Primary Care vs. Urgent Care vs. The ER

By: Courtney Lewis

October 26, 2022

Sarah Herbert, APRN pictured wearing mask and checking masked male patient's vitals with a stethoscope

When seeking medical care, there are several different provider types and options from which to choose. For example, you may have asked yourself a common question: Should I go to my primary care provider, urgent care or the emergency room? Sarah Herbert, APRN with Renown Medical Group – South Carson, provides guidelines to help you easily make this decision.

When should you go to your Primary Care Provider? 

It’s best to schedule an appointment with your primary care provider if you need to be seen for regular check-ups, wellness visits, vaccinations, or for any of the symptoms or conditions listed below. 

  • Cold, cough, or flu
  • Ear infection
  • Minor allergic reactions or allergies
  • Minor burns, cuts or bites. 
  • Migraine 
  • Rash, skin condition or pink eye
  • Urinary Tract Infection
  • Nausea or diarrhea 
  • Sleep issues/fatigue

If a primary care provider thinks you need to see a specialist, they will provide you with a referral. 

When should you go to the Urgent Care? 

Before you visit the urgent care, remember you can call your primary care provider’s office to see if they have same-day appointments.
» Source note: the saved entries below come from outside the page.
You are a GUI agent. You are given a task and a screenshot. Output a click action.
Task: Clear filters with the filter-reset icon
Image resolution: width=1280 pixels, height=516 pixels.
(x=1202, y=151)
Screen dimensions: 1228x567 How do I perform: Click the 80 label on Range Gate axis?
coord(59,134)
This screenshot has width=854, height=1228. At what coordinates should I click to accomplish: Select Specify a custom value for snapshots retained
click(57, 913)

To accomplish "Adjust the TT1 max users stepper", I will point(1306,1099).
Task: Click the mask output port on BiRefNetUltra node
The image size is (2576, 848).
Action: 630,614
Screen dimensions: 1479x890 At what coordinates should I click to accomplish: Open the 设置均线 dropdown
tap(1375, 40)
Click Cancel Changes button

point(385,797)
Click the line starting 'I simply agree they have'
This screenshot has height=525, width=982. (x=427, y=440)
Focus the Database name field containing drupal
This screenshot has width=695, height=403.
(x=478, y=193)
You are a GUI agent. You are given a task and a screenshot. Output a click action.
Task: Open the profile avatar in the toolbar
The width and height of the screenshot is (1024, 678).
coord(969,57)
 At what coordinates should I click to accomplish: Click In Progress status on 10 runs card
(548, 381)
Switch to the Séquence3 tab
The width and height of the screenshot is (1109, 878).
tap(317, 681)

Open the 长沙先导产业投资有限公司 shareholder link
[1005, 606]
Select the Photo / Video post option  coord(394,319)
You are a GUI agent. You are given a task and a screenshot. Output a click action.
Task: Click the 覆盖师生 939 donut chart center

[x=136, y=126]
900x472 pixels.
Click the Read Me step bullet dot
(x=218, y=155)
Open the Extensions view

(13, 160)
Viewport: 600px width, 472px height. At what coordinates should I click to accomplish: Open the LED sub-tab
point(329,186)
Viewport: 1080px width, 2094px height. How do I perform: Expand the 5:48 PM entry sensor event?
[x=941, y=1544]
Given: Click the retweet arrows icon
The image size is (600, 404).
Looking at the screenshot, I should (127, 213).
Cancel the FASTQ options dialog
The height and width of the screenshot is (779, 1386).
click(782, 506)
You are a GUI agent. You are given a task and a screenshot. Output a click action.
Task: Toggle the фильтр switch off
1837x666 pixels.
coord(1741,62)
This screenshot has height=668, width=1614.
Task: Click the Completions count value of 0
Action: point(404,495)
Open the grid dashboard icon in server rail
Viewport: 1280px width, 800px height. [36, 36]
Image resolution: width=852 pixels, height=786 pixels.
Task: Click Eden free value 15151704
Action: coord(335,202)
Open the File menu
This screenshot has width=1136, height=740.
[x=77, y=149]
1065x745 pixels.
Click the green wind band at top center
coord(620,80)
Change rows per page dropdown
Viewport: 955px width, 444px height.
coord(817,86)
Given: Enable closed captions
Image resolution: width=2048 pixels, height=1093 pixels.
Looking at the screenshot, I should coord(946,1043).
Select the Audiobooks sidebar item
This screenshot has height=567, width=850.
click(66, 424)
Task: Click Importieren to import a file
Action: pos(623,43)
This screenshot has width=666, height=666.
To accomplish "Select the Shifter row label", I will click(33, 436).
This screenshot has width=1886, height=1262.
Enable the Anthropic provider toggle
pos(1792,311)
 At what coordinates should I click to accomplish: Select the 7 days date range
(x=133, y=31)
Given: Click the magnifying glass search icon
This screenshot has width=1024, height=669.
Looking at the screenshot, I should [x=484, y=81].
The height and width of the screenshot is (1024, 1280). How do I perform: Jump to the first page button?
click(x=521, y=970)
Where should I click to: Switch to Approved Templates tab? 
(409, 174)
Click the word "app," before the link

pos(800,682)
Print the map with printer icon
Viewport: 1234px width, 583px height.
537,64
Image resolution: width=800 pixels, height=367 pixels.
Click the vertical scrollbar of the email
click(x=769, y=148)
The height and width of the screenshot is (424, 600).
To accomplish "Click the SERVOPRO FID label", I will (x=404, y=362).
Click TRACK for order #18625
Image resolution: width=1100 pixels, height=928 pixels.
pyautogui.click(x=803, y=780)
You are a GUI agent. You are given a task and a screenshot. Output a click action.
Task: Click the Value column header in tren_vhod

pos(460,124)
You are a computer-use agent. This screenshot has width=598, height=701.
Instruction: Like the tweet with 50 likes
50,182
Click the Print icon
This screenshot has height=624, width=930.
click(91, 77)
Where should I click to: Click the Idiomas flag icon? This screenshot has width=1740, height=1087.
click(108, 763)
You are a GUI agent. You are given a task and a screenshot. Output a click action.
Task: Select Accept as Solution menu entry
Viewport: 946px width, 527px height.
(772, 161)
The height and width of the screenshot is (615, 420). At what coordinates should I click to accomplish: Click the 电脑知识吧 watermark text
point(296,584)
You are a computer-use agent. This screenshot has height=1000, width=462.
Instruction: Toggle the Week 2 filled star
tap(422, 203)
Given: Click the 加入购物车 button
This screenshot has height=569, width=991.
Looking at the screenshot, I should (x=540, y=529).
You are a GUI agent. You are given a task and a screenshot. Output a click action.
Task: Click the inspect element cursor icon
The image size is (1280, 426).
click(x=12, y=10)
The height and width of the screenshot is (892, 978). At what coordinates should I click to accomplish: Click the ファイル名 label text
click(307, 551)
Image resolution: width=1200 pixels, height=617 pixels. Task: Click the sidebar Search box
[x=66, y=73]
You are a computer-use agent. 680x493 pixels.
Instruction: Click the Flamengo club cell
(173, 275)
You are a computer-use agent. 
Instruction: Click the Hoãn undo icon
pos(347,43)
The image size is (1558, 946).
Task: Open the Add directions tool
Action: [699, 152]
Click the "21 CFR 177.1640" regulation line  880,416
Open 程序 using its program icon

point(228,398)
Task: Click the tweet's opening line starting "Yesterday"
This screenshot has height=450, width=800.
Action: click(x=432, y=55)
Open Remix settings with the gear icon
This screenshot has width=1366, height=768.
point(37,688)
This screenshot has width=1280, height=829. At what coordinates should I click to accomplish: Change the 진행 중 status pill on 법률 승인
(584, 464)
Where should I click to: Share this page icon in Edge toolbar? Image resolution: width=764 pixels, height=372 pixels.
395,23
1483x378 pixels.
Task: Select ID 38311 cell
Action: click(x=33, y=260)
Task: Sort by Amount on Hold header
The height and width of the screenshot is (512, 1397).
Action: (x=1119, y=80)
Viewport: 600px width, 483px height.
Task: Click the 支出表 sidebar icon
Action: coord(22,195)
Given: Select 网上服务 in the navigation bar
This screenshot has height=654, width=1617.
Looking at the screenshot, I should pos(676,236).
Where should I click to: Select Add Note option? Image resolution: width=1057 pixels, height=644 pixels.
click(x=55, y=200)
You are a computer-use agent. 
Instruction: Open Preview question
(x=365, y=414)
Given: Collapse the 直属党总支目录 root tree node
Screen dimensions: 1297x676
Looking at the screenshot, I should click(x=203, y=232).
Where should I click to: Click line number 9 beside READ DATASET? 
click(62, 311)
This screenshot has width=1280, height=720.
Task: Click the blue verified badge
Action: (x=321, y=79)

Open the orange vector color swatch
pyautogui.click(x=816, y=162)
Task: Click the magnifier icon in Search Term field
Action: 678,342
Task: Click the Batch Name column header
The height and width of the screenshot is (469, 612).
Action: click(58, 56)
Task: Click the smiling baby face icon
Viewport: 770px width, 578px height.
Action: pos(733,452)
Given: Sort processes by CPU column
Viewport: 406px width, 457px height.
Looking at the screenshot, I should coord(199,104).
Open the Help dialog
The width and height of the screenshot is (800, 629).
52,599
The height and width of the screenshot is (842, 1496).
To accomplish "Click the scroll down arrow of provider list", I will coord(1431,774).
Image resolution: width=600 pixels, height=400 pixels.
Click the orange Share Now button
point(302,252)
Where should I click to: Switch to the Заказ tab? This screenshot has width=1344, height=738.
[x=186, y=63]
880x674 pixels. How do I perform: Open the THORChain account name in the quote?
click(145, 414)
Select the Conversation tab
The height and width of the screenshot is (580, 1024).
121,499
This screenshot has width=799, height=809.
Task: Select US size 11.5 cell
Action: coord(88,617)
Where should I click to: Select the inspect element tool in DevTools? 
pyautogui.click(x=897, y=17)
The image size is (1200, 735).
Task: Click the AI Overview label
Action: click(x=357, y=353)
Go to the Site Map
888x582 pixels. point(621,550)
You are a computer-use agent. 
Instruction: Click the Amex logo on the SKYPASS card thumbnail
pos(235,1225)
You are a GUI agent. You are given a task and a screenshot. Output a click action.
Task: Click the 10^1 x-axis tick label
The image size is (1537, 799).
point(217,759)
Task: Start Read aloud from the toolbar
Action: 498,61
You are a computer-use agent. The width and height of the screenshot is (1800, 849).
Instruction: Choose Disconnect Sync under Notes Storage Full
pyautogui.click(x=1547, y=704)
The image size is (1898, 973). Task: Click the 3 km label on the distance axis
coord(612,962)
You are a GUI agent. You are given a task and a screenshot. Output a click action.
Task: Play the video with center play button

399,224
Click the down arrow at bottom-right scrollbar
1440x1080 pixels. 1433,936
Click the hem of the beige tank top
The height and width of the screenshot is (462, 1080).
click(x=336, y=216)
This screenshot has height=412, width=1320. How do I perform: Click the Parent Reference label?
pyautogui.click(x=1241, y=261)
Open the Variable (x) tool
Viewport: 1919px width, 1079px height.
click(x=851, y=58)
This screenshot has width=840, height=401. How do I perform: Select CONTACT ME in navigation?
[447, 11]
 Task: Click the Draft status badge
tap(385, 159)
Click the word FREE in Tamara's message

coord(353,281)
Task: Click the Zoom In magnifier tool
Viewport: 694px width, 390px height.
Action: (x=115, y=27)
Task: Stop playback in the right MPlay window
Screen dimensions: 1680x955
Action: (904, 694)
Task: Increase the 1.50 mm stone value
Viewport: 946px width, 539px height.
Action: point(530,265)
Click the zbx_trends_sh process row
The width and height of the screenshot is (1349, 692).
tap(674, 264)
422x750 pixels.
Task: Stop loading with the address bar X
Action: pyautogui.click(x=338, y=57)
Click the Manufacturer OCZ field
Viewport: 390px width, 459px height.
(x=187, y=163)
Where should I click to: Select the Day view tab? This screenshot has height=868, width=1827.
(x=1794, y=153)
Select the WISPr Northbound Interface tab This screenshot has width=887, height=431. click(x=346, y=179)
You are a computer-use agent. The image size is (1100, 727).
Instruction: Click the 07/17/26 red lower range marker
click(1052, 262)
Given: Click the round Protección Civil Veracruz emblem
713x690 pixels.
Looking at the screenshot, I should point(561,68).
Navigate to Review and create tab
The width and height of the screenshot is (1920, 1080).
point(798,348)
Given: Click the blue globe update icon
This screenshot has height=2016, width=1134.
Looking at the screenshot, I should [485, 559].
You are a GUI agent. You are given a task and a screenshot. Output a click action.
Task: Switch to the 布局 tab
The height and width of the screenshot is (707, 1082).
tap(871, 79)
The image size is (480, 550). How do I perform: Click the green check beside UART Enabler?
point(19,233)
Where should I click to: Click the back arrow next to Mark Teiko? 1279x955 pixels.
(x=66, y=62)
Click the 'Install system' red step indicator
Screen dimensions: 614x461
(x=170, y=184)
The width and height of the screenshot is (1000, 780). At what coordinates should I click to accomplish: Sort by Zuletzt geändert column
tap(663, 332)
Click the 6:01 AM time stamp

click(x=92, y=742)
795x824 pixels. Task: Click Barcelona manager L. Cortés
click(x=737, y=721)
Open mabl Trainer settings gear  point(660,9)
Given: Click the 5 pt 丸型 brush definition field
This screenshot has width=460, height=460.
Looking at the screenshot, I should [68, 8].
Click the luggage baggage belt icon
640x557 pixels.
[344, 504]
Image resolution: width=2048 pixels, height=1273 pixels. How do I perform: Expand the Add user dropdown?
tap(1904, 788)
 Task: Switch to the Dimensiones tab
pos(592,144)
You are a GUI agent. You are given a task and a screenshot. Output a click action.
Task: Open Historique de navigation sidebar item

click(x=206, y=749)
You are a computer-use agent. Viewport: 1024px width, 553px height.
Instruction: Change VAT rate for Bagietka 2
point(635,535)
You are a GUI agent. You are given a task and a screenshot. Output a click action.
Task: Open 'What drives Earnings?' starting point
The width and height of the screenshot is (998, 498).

Urgent care is an excellent option if you have any symptoms or conditions listed above and your primary care provider is unavailable with more flexible hours, including availability in the evenings, on weekends and on holidays. In addition, there are ten urgent care locations across Reno, Sparks and surrounding areas at Renown Health, with virtual visit options.

When should you go to the Emergency Room (ER)? 

Making a visit to the ER should be reserved for severe symptoms and/or life-threatening conditions, including: 

  • Chest pain
  • Severe shortness of breath or difficulty breathing
  • Weakness or numbness on one side
  • Slurred speech
  • Fainting/loss of consciousness
  • Continuous bleeding or major open wounds
  • Severe allergic reactions 
  • Coughing or throwing up blood
  • Drug or alcohol overdose
  • Sharp pain in lower abdomen
  • Severe dehydration 
  • High fever that does not get better with medicine
  • Serious burns
  • Broken bones/dislocated joints
  • Head trauma


If you’re still unsure of where to go for appropriate medical care, it’s best to check with your primary care physician. And remember, for a life-threatening emergency, call 9-1-1 immediately!